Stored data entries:
----------------------------------------
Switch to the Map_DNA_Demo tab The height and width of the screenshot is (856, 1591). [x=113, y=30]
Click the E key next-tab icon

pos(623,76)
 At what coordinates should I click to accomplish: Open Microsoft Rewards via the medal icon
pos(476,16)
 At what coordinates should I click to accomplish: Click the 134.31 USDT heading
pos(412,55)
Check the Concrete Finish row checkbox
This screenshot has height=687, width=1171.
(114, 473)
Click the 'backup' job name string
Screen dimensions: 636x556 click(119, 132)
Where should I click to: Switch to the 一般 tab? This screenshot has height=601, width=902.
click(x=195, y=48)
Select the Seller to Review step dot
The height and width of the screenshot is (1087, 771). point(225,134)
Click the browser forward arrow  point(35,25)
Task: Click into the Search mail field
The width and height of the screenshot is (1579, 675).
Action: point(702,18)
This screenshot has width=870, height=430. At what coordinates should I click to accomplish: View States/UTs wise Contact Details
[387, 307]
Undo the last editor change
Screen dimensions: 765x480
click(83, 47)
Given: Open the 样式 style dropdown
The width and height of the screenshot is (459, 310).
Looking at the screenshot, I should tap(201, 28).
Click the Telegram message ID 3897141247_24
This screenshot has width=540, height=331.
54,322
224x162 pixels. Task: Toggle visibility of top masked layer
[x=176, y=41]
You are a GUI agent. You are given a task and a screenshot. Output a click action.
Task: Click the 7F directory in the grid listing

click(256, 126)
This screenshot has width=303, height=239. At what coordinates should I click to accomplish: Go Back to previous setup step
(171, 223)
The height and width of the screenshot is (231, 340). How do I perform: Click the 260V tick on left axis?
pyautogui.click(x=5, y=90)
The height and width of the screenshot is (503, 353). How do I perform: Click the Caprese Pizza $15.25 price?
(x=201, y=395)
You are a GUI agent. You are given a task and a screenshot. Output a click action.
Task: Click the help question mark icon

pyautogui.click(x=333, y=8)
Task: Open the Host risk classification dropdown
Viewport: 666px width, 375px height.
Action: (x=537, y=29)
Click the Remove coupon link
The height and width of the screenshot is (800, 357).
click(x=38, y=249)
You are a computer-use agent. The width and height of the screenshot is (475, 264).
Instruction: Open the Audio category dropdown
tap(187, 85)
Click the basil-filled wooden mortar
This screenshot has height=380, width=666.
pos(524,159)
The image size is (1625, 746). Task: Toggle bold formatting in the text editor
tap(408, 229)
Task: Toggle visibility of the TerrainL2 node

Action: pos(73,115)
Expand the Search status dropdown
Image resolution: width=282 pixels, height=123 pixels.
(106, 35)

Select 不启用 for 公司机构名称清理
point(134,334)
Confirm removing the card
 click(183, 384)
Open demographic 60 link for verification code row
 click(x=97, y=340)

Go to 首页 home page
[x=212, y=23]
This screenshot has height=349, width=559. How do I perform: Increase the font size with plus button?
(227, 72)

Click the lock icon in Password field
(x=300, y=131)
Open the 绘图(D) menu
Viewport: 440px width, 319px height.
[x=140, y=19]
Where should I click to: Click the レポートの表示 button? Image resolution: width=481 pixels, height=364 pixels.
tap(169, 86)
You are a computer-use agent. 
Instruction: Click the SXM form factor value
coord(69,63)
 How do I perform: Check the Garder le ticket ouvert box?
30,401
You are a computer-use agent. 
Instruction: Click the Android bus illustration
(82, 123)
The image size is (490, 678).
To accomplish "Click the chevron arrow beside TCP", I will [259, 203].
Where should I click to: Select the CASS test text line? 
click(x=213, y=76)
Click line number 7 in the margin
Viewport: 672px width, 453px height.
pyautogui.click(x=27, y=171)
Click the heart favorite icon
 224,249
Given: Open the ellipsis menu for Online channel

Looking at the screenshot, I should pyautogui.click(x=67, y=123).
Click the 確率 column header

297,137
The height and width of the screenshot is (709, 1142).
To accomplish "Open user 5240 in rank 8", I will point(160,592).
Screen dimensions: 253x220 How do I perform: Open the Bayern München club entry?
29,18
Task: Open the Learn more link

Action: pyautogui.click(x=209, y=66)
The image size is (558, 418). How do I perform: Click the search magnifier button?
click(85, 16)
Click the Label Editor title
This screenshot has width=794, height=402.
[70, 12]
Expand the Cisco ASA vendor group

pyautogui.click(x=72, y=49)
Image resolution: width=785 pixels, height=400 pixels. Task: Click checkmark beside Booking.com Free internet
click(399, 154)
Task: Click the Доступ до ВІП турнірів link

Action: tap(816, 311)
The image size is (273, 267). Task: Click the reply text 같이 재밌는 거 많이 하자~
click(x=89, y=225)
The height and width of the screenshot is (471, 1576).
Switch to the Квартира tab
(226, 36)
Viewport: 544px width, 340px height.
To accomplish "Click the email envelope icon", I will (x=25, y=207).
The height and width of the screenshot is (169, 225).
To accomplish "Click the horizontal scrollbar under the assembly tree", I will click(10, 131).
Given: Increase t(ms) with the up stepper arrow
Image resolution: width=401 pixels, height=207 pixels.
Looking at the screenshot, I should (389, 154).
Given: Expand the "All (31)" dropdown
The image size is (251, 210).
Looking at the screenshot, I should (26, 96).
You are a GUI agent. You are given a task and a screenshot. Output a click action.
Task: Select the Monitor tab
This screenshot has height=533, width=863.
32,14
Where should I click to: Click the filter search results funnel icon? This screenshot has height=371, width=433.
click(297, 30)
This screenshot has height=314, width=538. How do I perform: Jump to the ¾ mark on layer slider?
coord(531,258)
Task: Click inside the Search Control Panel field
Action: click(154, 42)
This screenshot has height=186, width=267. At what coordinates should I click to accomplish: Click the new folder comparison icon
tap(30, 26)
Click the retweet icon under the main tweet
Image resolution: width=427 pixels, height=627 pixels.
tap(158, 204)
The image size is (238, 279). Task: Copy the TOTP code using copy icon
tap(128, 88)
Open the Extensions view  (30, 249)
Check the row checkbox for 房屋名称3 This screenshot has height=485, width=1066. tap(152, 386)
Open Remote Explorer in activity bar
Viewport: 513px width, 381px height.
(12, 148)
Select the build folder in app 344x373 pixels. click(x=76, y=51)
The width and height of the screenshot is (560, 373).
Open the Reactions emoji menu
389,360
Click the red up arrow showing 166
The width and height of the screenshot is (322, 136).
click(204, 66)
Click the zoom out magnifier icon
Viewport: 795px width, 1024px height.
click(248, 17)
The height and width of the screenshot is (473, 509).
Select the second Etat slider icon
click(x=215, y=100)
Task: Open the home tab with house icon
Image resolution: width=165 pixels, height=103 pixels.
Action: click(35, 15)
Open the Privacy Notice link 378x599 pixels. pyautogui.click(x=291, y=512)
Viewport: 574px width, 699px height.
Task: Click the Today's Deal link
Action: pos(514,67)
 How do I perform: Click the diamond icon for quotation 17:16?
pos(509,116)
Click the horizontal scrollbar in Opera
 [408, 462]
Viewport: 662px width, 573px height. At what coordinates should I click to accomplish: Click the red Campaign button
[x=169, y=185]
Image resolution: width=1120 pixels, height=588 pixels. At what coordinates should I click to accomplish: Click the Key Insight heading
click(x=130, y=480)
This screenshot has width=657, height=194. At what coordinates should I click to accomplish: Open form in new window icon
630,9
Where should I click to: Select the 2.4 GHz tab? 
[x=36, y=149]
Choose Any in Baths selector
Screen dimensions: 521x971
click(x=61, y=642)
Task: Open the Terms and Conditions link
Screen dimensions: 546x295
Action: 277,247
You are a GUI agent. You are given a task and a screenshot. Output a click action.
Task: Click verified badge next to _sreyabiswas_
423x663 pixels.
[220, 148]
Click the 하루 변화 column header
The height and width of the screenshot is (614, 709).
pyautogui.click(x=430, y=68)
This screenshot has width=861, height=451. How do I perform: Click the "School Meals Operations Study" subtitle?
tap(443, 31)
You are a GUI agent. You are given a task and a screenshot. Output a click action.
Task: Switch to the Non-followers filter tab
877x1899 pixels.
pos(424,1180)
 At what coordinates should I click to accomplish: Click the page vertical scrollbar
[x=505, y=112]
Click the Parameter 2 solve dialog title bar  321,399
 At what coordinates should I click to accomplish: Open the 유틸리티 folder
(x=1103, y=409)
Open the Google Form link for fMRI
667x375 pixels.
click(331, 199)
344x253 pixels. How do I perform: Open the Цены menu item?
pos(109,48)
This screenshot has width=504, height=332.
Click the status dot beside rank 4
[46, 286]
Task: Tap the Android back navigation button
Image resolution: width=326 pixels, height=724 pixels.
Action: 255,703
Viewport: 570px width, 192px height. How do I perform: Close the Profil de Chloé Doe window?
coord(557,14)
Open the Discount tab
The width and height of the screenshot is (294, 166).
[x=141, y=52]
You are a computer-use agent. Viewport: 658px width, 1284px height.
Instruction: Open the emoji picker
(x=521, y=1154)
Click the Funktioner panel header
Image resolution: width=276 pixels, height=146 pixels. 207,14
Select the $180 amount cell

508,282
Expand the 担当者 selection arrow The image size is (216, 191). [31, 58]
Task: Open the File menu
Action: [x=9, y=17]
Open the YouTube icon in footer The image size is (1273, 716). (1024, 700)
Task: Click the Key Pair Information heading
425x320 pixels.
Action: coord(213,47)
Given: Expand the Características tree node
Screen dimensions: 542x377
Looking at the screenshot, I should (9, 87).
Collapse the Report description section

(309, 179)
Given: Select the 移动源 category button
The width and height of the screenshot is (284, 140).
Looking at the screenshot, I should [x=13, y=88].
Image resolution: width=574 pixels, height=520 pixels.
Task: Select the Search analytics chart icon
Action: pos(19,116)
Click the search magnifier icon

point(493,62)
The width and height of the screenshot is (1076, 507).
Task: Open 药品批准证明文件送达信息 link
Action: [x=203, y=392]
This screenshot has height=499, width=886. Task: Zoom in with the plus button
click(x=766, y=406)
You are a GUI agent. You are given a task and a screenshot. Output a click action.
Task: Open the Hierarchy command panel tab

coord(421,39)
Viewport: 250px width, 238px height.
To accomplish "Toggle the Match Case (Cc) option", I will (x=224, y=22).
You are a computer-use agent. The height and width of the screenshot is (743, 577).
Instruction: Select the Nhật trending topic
----------------------------------------
▶ **Problem details**
Across the entries, how many lines include the string "checkbox"? The answer should be only a number.

▶ **Output of the exercise**
2